Stavros Nicolaou, Senior Executive at Aspen Pharmacare, one of three companies to be given the FDC tender, said the latest award had sought to avoid stockouts at dispensing level by introducing a grace period for suppliers. Aspen is the largest supplier of generic medicines to the public and private health sectors in South Africa, he said, and is also the only local company producing the FDCs.

“Historically, what happened was that a tender was awarded on 15 December, and on 1 January… you’d be expected to supply,” Nicolaou told IRIN. “If it was the first time you were going to supply, you had to have anticipated winning the tender to be ready to go out with product on the first of January.”

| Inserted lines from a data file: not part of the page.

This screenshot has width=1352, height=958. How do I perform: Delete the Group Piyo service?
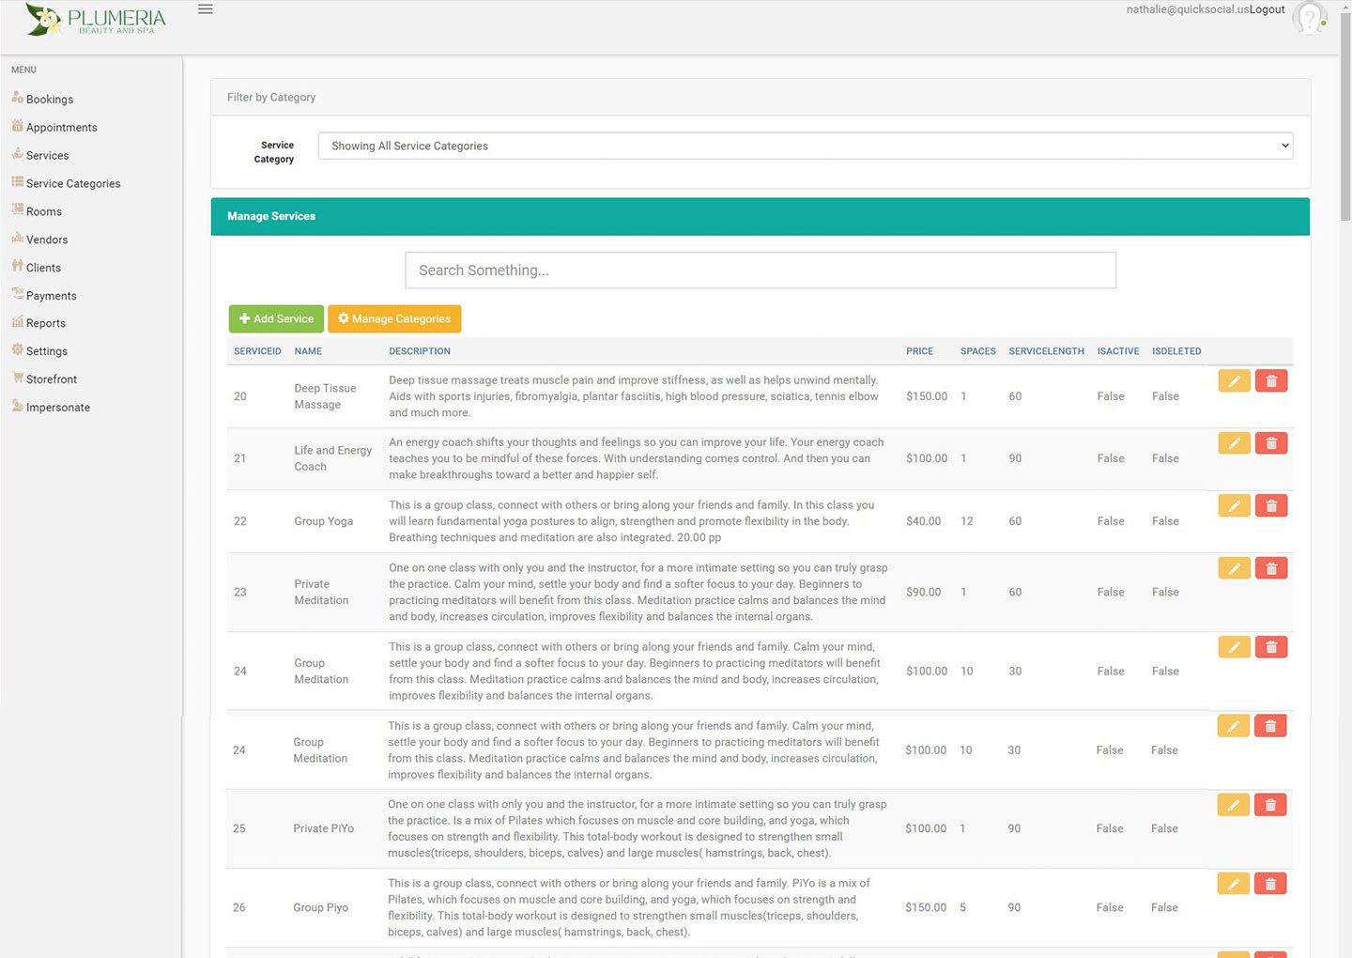point(1269,884)
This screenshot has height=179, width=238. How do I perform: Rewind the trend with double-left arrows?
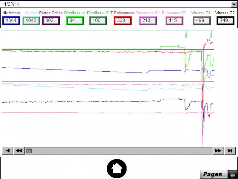19,151

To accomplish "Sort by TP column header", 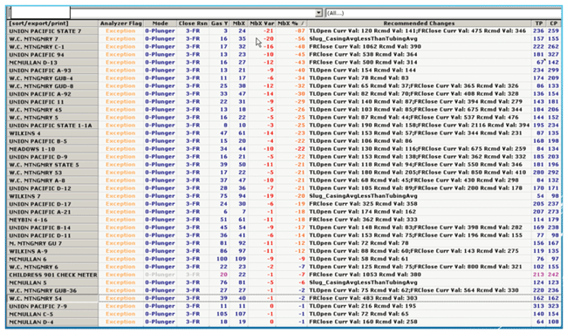I will [539, 24].
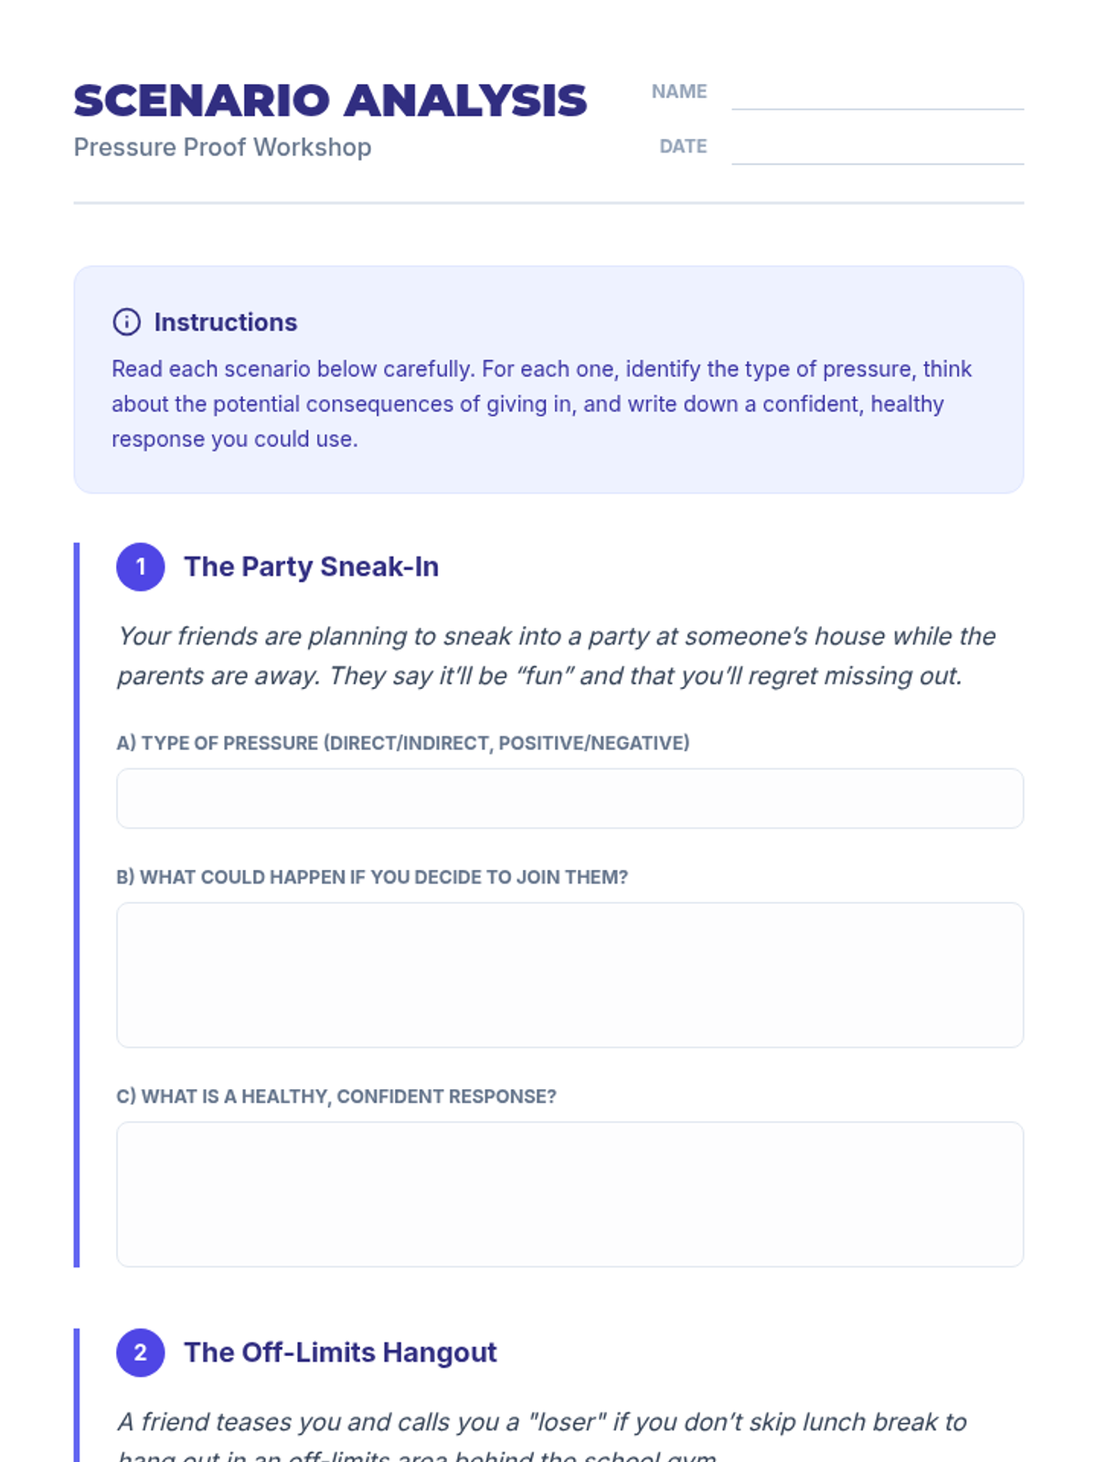The image size is (1097, 1462).
Task: Click the instructions paragraph text
Action: [x=541, y=404]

Drug companies need about three months of lead-time to order, ship, receive and assure the quality of the active pharmaceutical ingredients needed for manufacturing drugs. In the case of FDCs, Aspen had also had to make structural alterations to its manufacturing facilities to accommodate the special technology required to manufacture a pill that combines three drugs.

Nicolaou said he did not believe that any possible FDC shortage was attributable to the inability of drug companies to supply. He noted that Aspen and other drug companies had met with the Department of Health in June 2012, before the tender was opened, to devise feasible timelines for ramped up production of the FDCs, develop plans for a phased rollout, and discuss the requirements of the tender, which hinged largely on projections of how many patients would make the switch to FDCs.

Stopping stockouts

An estimated 70 to 80 percent of patients on the triple regimen are expected to make the switch by the end of the year. To combat stockouts, data is being collected on a weekly basis from provincial depots to identify weaknesses in the supply chain, and the department has also instituted monthly meetings with suppliers, at which three-month forecasts are presented.

Recent stockouts of regularly prescribed ARVs in Gauteng Province have been attributed to financial management problems, including corruption, in the provincial department of health, rather than to supply-chain issues. The Gauteng provincial treasury intervened in December 2012.

“We’ve been told that some of the drug shortages in Gauteng are due to poor budgeting and financial management,” said TAC provincial coordinator Stephen Ngcobo. “We did our own research and found that… the budget was not covering the need, and that the [ARV] budget had been cut in half over the past two or three years, and this was having an effect… [now].”

Activists have begun a civil disobedience campaign in the province to draw attention to ARV and other drug stockouts, and civil society organizations will soon be launching a project to monitor supply problems.